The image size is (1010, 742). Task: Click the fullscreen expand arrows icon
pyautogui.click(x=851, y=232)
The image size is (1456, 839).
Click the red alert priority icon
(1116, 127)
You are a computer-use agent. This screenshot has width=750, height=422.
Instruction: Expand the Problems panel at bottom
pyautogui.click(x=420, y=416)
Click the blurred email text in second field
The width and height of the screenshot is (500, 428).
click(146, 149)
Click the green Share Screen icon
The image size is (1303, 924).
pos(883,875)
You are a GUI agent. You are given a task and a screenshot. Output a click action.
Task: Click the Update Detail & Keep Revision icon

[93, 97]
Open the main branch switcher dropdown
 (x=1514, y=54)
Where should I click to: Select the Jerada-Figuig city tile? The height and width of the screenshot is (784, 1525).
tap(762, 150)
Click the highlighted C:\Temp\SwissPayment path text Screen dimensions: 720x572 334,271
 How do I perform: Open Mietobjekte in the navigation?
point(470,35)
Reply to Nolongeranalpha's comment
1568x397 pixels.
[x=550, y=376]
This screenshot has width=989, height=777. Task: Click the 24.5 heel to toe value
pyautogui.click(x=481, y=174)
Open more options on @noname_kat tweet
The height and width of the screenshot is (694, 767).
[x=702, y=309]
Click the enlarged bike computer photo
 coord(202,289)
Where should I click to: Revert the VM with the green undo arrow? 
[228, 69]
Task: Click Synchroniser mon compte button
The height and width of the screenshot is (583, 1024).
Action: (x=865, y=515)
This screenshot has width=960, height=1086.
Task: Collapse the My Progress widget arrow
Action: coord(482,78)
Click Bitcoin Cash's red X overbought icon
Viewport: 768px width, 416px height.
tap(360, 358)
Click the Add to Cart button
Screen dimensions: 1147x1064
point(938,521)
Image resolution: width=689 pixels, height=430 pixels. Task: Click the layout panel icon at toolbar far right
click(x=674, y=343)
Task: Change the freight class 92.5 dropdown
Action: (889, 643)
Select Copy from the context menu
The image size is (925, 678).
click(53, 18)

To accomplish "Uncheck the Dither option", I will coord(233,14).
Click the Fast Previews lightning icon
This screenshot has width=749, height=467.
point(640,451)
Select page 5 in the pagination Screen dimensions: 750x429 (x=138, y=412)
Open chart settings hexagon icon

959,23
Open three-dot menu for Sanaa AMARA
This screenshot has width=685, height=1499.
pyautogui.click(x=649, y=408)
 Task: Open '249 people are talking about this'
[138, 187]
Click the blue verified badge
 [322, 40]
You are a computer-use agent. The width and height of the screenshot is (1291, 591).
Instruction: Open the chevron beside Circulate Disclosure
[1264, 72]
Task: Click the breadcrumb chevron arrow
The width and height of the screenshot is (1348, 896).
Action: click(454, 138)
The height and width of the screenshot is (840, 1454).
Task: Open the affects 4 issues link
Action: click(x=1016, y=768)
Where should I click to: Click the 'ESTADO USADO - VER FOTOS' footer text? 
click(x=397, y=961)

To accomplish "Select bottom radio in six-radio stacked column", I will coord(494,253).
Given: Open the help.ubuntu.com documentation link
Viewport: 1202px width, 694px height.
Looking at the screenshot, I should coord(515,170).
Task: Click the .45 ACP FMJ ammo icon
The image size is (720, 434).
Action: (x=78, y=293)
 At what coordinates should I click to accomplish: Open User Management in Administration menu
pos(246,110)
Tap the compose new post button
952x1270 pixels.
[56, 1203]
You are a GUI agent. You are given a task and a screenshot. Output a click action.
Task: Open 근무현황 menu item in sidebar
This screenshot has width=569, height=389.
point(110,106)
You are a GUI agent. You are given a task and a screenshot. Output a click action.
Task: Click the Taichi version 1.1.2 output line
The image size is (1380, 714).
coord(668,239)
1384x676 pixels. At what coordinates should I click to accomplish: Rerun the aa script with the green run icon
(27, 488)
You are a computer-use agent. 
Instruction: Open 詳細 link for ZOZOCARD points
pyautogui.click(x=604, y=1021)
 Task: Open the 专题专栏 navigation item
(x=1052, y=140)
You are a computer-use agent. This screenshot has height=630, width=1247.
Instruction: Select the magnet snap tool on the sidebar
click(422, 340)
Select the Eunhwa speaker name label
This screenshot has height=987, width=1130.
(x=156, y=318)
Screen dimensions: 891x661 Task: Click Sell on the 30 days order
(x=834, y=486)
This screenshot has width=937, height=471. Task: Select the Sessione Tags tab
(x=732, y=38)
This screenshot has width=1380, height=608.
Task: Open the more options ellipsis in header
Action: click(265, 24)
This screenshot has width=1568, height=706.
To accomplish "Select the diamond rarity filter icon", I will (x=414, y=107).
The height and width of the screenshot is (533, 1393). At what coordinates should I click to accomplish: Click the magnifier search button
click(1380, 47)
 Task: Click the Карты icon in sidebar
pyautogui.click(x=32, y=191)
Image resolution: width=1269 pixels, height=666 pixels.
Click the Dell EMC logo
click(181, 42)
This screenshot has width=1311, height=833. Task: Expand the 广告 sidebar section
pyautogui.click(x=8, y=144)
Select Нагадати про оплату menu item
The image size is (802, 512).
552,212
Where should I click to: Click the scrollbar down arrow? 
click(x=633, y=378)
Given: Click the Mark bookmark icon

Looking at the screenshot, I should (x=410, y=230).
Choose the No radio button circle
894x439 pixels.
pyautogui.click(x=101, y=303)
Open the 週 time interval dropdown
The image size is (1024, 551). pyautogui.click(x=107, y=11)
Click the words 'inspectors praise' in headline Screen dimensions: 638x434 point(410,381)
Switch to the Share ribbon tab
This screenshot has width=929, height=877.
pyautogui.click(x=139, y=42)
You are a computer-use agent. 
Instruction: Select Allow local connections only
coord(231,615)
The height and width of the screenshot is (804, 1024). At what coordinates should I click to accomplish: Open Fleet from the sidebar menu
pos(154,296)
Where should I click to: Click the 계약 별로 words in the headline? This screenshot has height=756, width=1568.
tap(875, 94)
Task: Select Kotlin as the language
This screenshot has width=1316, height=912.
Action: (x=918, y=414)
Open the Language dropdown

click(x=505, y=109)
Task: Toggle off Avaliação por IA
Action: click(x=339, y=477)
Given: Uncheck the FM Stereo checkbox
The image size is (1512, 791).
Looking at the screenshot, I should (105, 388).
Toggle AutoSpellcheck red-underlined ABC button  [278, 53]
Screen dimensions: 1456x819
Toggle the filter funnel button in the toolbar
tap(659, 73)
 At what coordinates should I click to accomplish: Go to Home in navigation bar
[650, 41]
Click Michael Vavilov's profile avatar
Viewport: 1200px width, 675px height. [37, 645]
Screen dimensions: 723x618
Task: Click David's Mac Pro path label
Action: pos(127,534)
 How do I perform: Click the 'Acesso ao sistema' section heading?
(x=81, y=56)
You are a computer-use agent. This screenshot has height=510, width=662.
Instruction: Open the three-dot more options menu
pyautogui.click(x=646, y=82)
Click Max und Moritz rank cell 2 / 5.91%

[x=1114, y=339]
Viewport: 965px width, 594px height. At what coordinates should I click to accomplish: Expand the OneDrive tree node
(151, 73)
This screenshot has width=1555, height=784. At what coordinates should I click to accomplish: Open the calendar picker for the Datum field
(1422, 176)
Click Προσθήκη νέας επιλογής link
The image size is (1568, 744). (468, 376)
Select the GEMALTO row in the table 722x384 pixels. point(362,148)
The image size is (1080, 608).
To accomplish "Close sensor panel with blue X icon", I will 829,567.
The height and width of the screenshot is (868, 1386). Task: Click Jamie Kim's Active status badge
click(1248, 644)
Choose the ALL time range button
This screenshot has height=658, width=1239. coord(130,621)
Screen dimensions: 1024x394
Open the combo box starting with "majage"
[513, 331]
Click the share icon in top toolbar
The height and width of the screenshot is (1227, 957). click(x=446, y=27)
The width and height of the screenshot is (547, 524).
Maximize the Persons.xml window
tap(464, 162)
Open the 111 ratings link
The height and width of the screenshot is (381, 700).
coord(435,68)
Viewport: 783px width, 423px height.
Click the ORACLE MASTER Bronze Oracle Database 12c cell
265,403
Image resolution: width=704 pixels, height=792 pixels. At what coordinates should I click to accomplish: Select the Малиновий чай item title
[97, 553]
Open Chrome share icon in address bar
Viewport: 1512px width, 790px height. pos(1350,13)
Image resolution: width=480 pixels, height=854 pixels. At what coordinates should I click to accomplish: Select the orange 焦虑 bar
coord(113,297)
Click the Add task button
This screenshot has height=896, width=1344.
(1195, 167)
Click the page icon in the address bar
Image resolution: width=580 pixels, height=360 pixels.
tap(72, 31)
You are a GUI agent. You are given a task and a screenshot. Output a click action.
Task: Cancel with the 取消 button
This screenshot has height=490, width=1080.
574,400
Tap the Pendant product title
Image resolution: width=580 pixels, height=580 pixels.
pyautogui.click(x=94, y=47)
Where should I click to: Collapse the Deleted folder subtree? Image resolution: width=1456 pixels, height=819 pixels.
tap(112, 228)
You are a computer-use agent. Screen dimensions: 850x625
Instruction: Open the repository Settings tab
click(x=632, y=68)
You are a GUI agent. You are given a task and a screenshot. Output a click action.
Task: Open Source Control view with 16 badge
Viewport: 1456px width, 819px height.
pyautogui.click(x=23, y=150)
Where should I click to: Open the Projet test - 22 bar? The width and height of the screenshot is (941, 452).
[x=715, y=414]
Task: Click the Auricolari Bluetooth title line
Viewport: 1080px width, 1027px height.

*THE TASK:* Replace "navigation" with "sidebar" in the rows that begin at the line containing "Click the highlighted" and stop after the line containing "[x=550, y=376]", and give only those lines back with nothing else changed.

*ANSWER:*
Click the highlighted C:\Temp\SwissPayment path text Screen dimensions: 720x572 334,271
 How do I perform: Open Mietobjekte in the sidebar?
point(470,35)
Reply to Nolongeranalpha's comment
1568x397 pixels.
[x=550, y=376]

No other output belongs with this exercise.